Denning & Fourcade, Inc.
- Company type: corporation
- Genre: design
- Founded: 1960
- Founder: Robert Denning and Vincent Fourcade
- Defunct: 2006
- Headquarters: New York City, United States Paris
- Products: custom designed furniture
- Services: interior design

= Denning & Fourcade, Inc. =

Interior design firm

Robert Denning & Vincent Fourcade, Inc. (1960 - 2006) was an interior design firm which for over forty years was a leader in the creation of opulent interiors with offices in New York City and Paris. They were known for their "Proust-must-have-slept-here settings for a clientele with anything but American tastes."

==History==
The company was founded in 1960 by American Jewish designer Robert Denning, a protégé of Mexican-born designer Edgar de Evia, and French designer Vincent Fourcade, a son of the French banking family, who had grown up with the Rothschilds. Their first clients were Lillian Bostwick and Ogden Phipps whom they entertained, together with others from New York society, in the opulent Rhinelander Mansion, which Denning shared with deEvia. Their work was featured through the years in most major interior and fashion magazines including Architectural Digest, Arts & Decoration, House & Garden, and Town & Country. The home which they decorated for Henry Kravis was parodied in the 1990 US movie The Bonfire of the Vanities.
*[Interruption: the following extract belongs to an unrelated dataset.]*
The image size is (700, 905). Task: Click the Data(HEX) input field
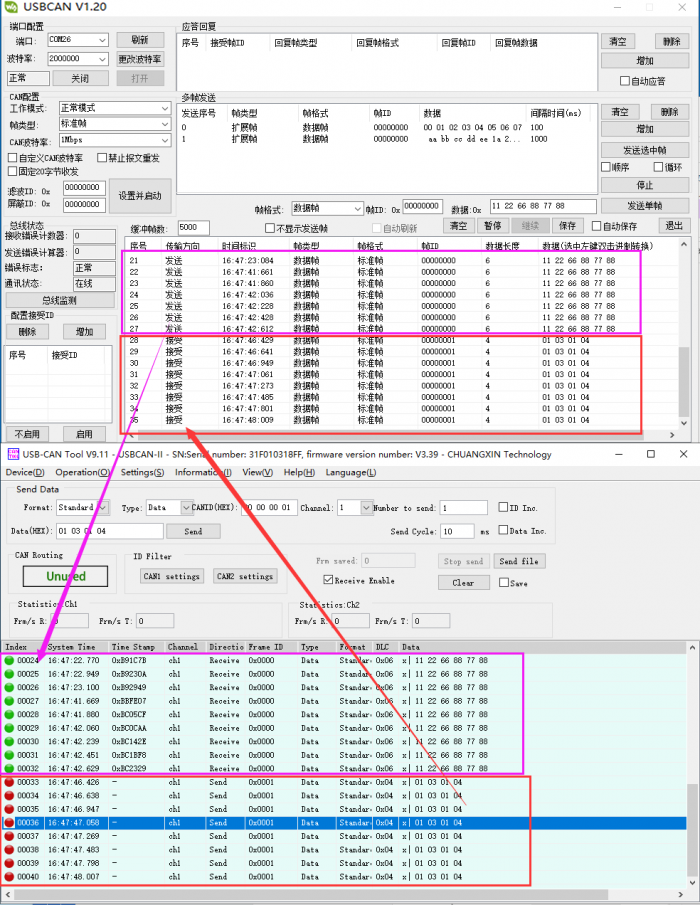click(x=108, y=531)
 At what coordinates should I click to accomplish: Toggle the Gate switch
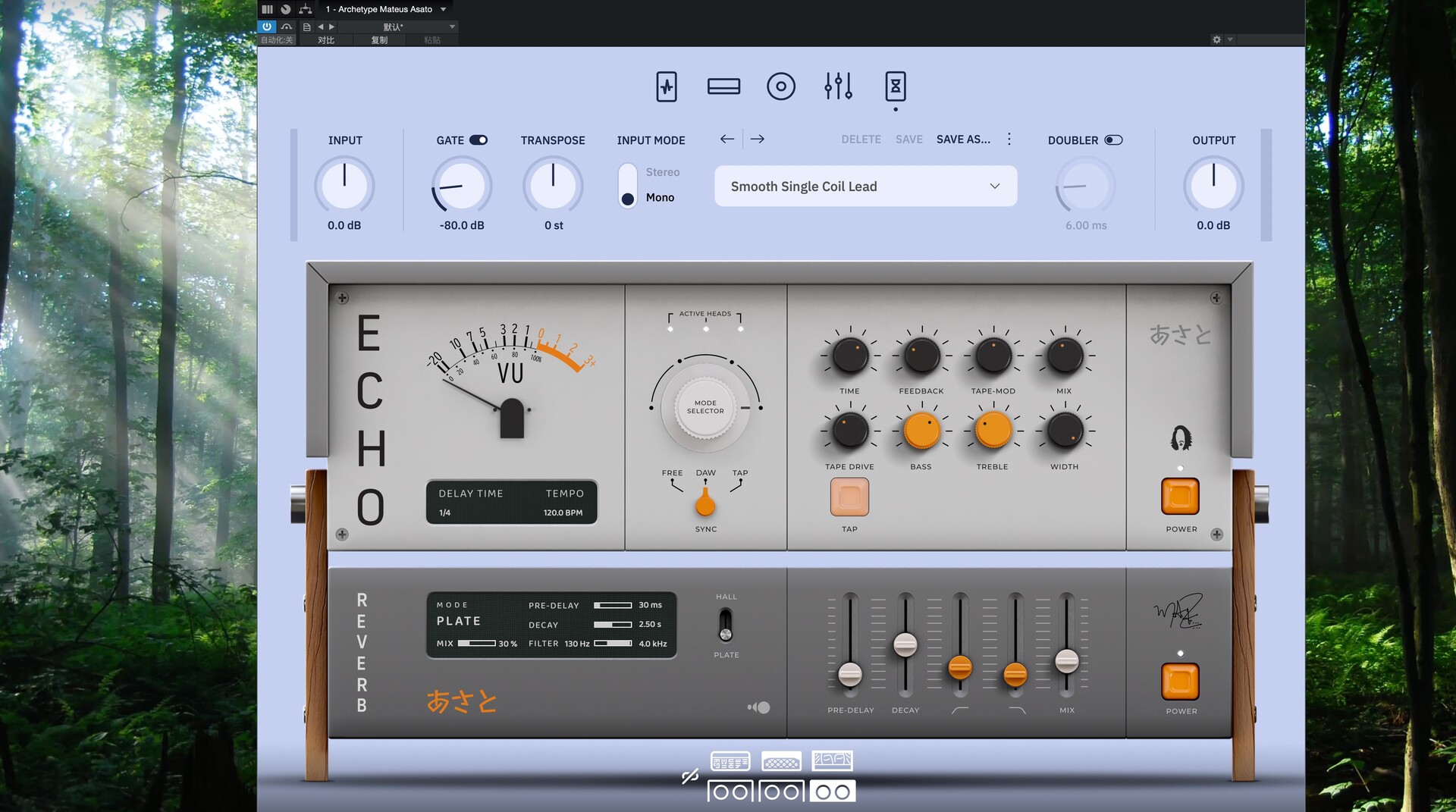click(x=479, y=140)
The firm created "decorator rooms" for leading department stores, Tiffany's, Decoration and Design, 1961 exhibition, where they featured wall-to-wall carpet and cushions of real raccoon against walls and upholstery in silk Fortuny and at historic homes. At Old Westbury Gardens on Long Island, the old Phipps estate, they in 1963 created one of the most opulent areas with their design for a Yachtswoman's poolside boudoir. "A lot of our earliest clients—like Michel David-Weill—were people Vincent had gone to parties with. It was a little like, 'let's put on a show'".

They also provided complete temporary makeovers for large parties in clients' apartments, putting the usual furnishings in storage, creating a unique effect with fabrics, potted flowers, plants and trees and hired gilt chairs. At one such party Gloria Vanderbilt Lumet learned to twist. Mrs. John F. Kennedy had the team design a party just before they designed the ninth annual Opera Ball for more than 1,000 persons in the Smithsonian Institution's Museum of History and Technology. They also hosted parties themselves, entertaining the likes of Diana Vreeland, the Kennedys, Horst, the Norman Mailers, Isabel (Nash) and Fred Eberstadt, Eliane David-Weill, Gerry Stutz, and anyone that got past the sentry of Fourcade's list.

The firm has been known for its extensive architectural changes to existing structures, as in the partners' residence in the Lombardy Hotel in Manhattan, where ceilings and walls are torn out to the structural foundations and then new and elaborate columns, panels, and moldings are used for base resurfacing before the application of fabrics and polychrome. Their work with new homes, from ocean front to city penthouses have also created unique spaces for clients which transport one to other cultures and centuries.

The designers have applied their skills to commercial applications, such as the lobby at the Lombardy Hotel in 1996 and Etoile Restaurant which is located in the hotel several years earlier. Here Denning used his signature arm lamps with fringed shades and numerous reproduction paintings made from his own originals, housed in his apartments in Manhattan and Paris. The restaurant today is known as Table 12 and retains the earlier decorating. Denning also decorated the offices for the Carlisle Collection in New York City, which was founded by another client, William Rondina.

Clients include Countess Rattazzi, for whom Denning did homes in Manhattan, South America and Italy (15 houses in all), Henry Kravis, Charles and Jayne Wrightsman, Henry Kissinger, Oscar de la Renta, Jean Vanderbilt, the Ogden Phipps family, Phyllis Cerf Wagner, Lynette and Richard Merillat, Marlene and Spencer Hays, and Henry P. McIlhenny. Two of their clients have collections named for them at the Metropolitan Museum of Art: The Wrightsman Galleries and The Henry R. Kravis Wing. In the case of the Wrightsman Wing, these include works and objects originally procured by the firm for the Wrightsman home.

The firm participated in charity benefits such as the auction to benefit Friends In Deed, a counseling organization for people with AIDS and cancer, and they decorated the main foyer of the von Stade mansion to benefit Southampton's Rogers Memorial Library.

Referred to in New York magazine as "...the Odd Couple. Boyish, down-to-earth Denning is the hardest worker, while Fourcade sniffs the client air to gauge if it's socially registered before he goes beyond the fringe." Fourcade died of AIDS in 1992 and the firm was dissolved after Denning's death on August 26, 2005.